Full videos on YouTube of recent open day talks relevant to this course:

Modules

The optional modules listed on the website for this programme may unfortunately occasionally be subject to change. As you will appreciate key members of staff may leave the University and this necessitates a review of the modules that are offered. Where the module is no longer available we will let you know as soon as we can and help you make other choices.

Your first year of study is split equally between your two disciplines (60 credits in each subject). Following this, you have flexible options to alter your balance of study, meaning that you could take 80 credits in one subject and 40 in the other in either or both of years 2 and 3, or stay with the 60/60 balance. This flexibility allows you to tailor the course throughout your degree programme, once you have had the time and experience to consider where your strengths and interests lie.
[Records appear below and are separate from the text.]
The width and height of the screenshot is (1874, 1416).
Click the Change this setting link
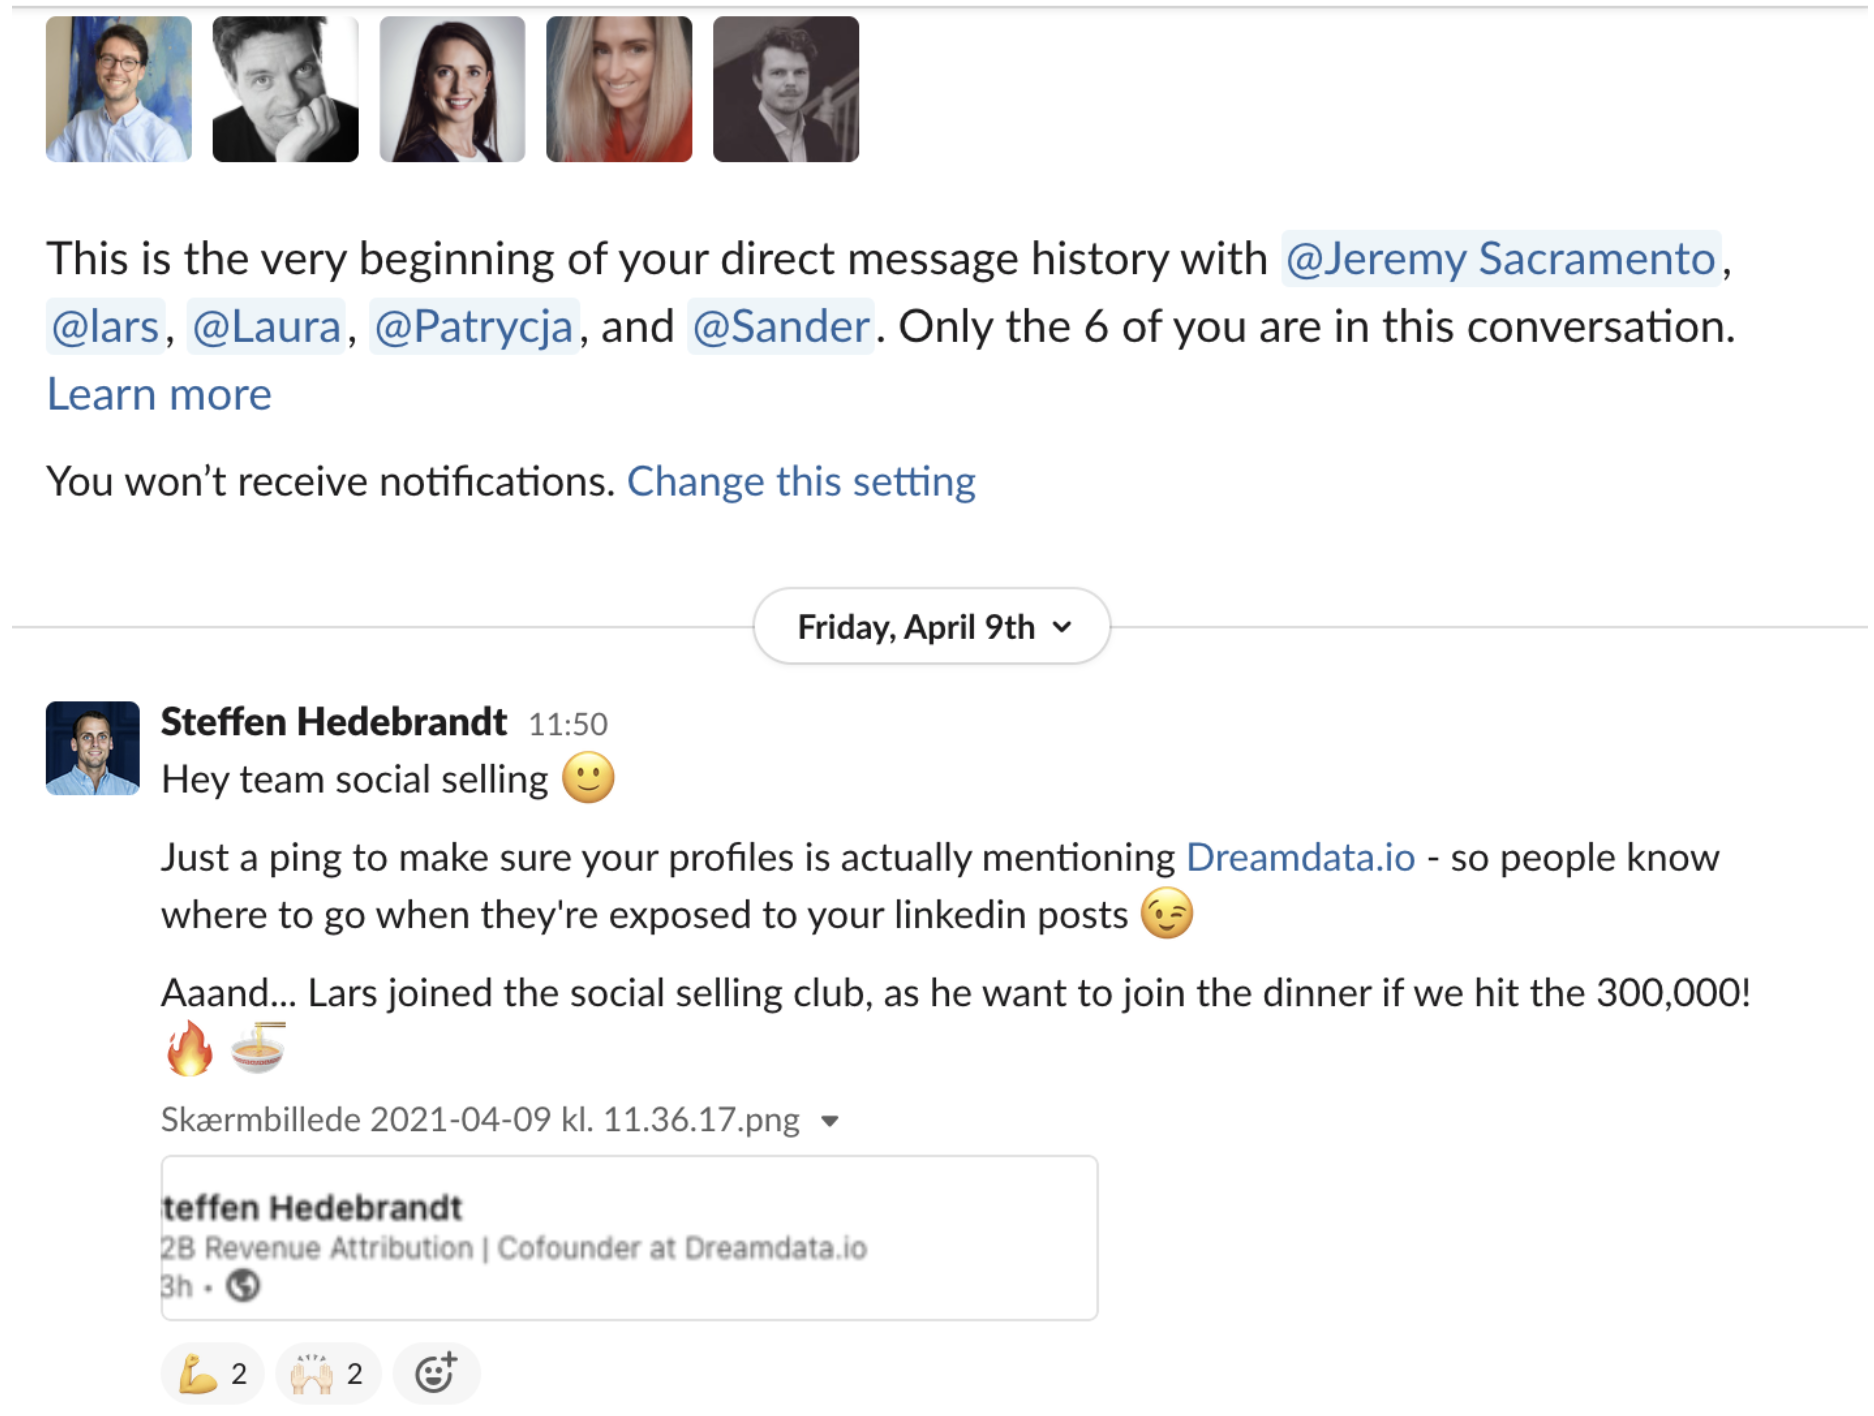(x=800, y=482)
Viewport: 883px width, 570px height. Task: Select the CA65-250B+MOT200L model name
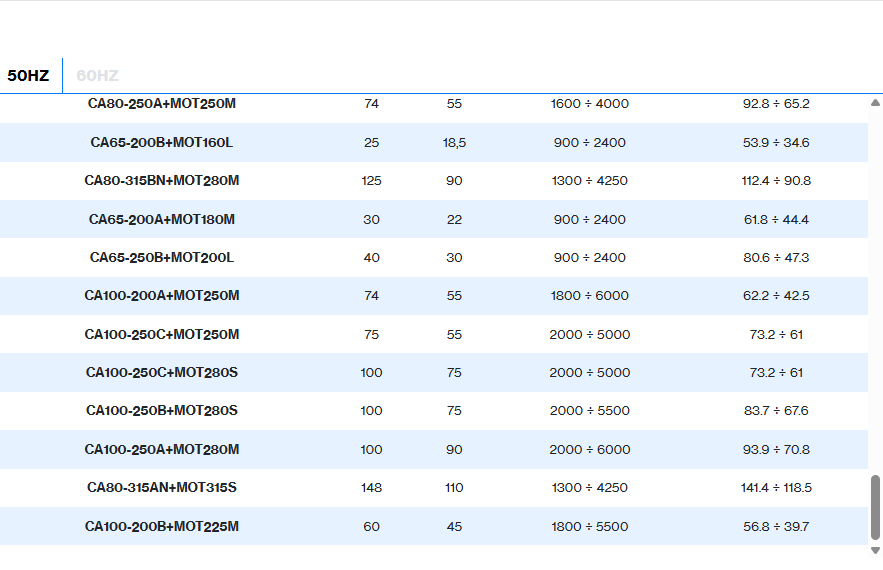[161, 258]

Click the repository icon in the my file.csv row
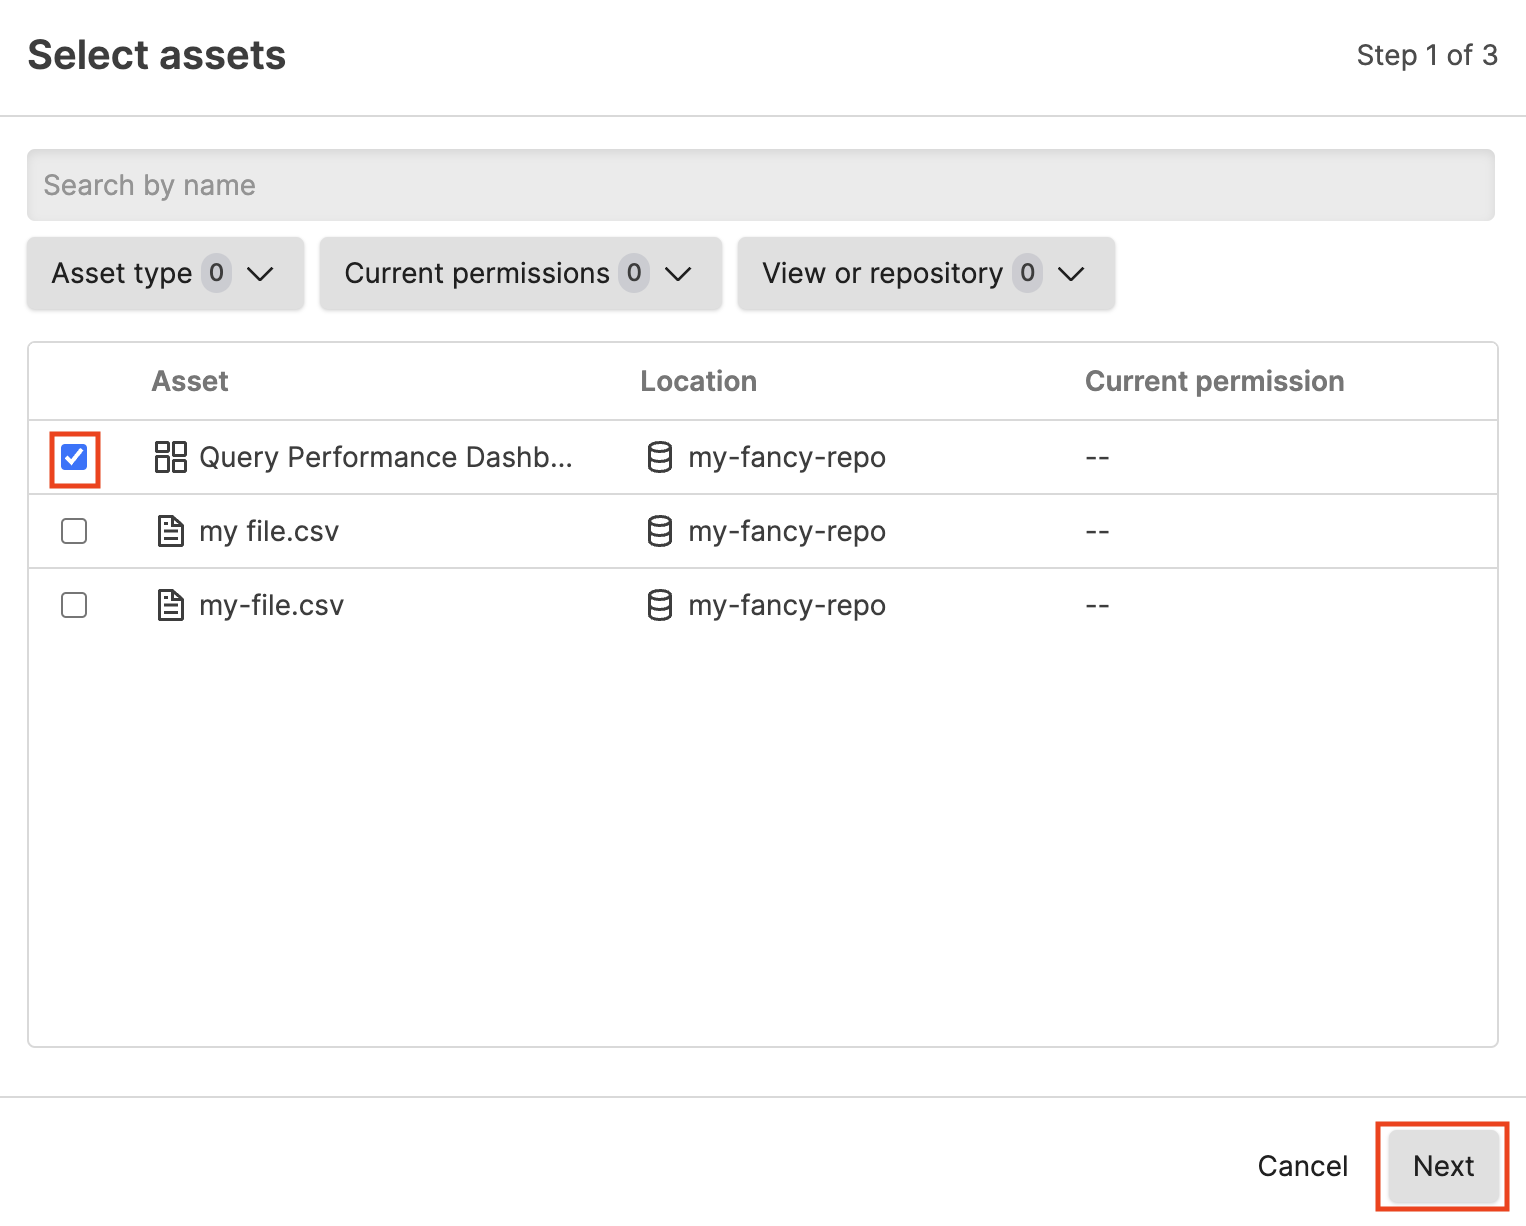(x=660, y=531)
You can also write a Link Dissertation combining your two subjects in your final year.

You can see more information about the different modules and options on the links below. Within the English side of your programme you can follow either a Literature or a Language pathway.

First year

American and Canadian Studies

In your first year you take three compulsory foundation courses:

  • Foundations of American history to 1890
  • Foundation of American literature to 1890
  • Introduction to Canadian Studies

English Language : Your first year modules will introduce you to many different aspects of language and its use. You will take three compulsory modules: 'English Language: Sounds, Structures, and Words', 'Investigating Language', and 'Theories of Language'. These modules combine to create an excellent foundation for your study and research in subsequent years.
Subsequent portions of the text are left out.